The Eerie Adventures of the Lycanthrope Robinson Crusoe

But now I was to prepare more land, for I had seed enough to sow above an acre of ground. Before I did this, I had a week's work at least to make me a spade. When it was done it was but a sorry one indeed, and very heavy, and requir’d double labour to work with it. However, I went through and sowed my seed in two large flat pieces of ground, as near my house as I could find them to my mind, and fenced them in with a good hedge. This work took me up full three months because a great part of the time was in the wet season when I could not go abroad.

 

Within doors when it rained and I could not go out, I diverted myself with talking to my parrot and teaching him to speak. I slowly learned him to know his own name and at last to speak it out pretty loud, "Poll," which was the first word I ever heard spoken in the island by any mouth but my own.

 

It also happened some time after, making a pretty large fire for cooking my meat, when I went to put it out after I had done with it I found a broken piece of one of my earthen-ware vessels in the fire, burnt as hard as a stone and red as a tile. I was surpris’d to see it, and said to myself, "Certainly they might be made to burn whole if they would burn broken."

 

This set me to study how to order my fire, so as to make it burn some pots. No joy at a thing of so mean a nature was ever equal to mine when I found I had made an earthen pot that would bear the fire. I had hardly patience to stay till they were cold before I set one on the fire again with some water in it to boil me some meat. With a piece of a kid I made some very good broth, tho’ I wanted oatmeal and several other ingredients requisite to make it so good as I would have had it been.

 

My next concern was to get a stone mortar to stamp or beat some corn in. After a great deal of time lost in searching for a stone, I gave it over, and resolv’d to look out a great block of hard wood, which I found indeed much easier. My next difficulty was to make a sieve to dress my meal, and to part it from the bran and the husk, without which I did not see it possible I could have any bread. The remedy I found for this was, at last recollecting I had among the seamen's cloathes, some neckcloths of calico or muslin. With some pieces of these I made three small sieves, proper enough for the work, and thus I made shift for some years.

 

The baking part was the next thing to be considered, and how I should make bread when I came to have corn. For an oven I was indeed puzzled. At length I found out an expedient for that also, and thus I baked my barley-loaves and became, in a little time, a good pastry-cook into the bargain. I made myself several cakes and puddings of the rice, but made no pies as I had nothing to put into them except the flesh of fowls or goats.

 

It need not be wondered at, if all these things took me up most part of the third year of my abode here. It is to be observ’d, in the intervals of these things, I had my new harvest and husbandry to manage. I reaped my corn in its season, and carried it home as well as I could, and laid it up in the ear till I had time to rub it out, for I had no floor to thrash it on, or instrument to thrash it with.

 

And now, indeed, my stock of corn increasing, I wanted to build my barns bigger. I wanted a place to lay it up in, for the increase of the corn now yielded me so much I had of the barley about twenty bushels and of rice as much, or more. I resolv’d to begin to use it freely, for my bread had been quite gone a great while.

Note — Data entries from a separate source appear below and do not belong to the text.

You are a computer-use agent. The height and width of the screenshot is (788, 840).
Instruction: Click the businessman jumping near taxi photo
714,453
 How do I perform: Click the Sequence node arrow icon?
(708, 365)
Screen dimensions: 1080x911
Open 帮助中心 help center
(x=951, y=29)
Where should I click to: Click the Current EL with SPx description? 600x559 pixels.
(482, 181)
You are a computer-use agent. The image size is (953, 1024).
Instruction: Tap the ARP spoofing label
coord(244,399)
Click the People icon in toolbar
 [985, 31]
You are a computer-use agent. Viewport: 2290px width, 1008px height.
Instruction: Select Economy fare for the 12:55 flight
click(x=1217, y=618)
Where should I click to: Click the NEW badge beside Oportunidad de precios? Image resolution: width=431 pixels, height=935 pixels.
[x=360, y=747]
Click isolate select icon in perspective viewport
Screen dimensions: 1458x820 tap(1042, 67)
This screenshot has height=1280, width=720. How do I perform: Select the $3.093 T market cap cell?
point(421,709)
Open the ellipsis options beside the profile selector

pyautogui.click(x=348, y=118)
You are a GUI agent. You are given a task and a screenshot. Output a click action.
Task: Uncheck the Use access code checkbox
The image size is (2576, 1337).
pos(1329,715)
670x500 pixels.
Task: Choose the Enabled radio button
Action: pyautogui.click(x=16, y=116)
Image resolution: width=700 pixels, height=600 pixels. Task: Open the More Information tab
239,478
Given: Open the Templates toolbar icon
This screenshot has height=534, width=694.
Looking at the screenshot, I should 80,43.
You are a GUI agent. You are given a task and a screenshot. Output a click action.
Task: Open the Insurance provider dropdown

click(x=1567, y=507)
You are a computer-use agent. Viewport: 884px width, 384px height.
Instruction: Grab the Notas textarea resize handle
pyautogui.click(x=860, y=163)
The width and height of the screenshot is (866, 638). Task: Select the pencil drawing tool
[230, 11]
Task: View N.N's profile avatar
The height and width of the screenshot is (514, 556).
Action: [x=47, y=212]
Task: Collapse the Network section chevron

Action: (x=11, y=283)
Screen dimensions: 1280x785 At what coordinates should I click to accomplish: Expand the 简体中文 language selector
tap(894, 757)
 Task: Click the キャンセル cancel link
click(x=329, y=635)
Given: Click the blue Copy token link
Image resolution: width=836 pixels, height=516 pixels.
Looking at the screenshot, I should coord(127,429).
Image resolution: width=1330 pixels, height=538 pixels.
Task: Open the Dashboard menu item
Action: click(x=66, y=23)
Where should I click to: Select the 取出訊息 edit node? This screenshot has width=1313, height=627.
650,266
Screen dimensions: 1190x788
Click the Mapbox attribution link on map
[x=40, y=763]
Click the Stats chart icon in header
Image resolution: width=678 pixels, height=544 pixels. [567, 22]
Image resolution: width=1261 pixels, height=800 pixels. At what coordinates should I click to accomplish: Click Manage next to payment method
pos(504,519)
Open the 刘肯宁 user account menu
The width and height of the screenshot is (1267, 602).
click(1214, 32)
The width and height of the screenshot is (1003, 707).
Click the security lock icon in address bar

I resolv’d also to see what quantity would be sufficient for me a whole year and to sow but once a year.

 

Upon the whole, I found the forty bushels of barley and rice were much more than I could consume in a year. I resolv’d to sow just the same quantity every year that I sowed the last, in hopes such a quantity would provide me with bread, etc.

 

 

 

 

 

Years go by, my sea voyage,

 

the ominous voice

 

 

I finish’d my fourth year in this place and kept my anniversary with the same devotion and with as much comfort as before. By a constant study and serious application to the word of God, I gained a different knowledge from what I had before. I entertained different notions of things. I look'd now upon the world as a thing remote, which I had nothing to do with, no expectation from, and, indeed, no desires about. In a word, I had nothing to do with it, nor was ever likely to have. I thought it looked, as we may perhaps look upon it hereafter, viz. as a place I had lived in, but was come out of it.